Task input -
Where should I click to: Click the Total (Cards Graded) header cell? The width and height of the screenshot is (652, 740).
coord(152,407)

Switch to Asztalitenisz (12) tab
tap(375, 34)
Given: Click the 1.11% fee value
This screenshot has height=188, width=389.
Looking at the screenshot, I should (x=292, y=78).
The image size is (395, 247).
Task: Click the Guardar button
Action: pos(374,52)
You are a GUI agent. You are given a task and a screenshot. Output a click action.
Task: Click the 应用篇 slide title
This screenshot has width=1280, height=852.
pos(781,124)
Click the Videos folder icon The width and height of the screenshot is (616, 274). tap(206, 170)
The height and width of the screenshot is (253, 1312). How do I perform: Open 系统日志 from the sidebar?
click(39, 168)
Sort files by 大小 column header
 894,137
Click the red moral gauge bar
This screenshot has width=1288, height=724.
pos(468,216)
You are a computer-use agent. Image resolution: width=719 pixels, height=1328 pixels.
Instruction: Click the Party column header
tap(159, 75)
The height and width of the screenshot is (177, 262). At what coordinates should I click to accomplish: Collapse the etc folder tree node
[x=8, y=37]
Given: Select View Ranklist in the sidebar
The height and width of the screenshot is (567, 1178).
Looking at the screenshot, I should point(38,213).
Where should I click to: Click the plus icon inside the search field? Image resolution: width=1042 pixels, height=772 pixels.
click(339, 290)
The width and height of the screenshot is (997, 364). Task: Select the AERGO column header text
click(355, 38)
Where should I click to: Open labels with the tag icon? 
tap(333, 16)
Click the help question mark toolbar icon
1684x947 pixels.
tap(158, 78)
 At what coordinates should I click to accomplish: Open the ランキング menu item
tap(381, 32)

Exercise directions - Reproduce the lines verbatim, from the line containing "You are a computer-use" through the end of the lines, both included.

Solution for this problem -
You are a computer-use agent. Image resolution: width=719 pixels, height=1328 pixels.
Instruction: Click the Party column header
tap(159, 75)
The height and width of the screenshot is (177, 262). At what coordinates should I click to accomplish: Collapse the etc folder tree node
[x=8, y=37]
Given: Select View Ranklist in the sidebar
The height and width of the screenshot is (567, 1178).
Looking at the screenshot, I should point(38,213).
Where should I click to: Click the plus icon inside the search field? Image resolution: width=1042 pixels, height=772 pixels.
click(339, 290)
The width and height of the screenshot is (997, 364). Task: Select the AERGO column header text
click(355, 38)
Where should I click to: Open labels with the tag icon? 
tap(333, 16)
Click the help question mark toolbar icon
1684x947 pixels.
tap(158, 78)
 At what coordinates should I click to accomplish: Open the ランキング menu item
tap(381, 32)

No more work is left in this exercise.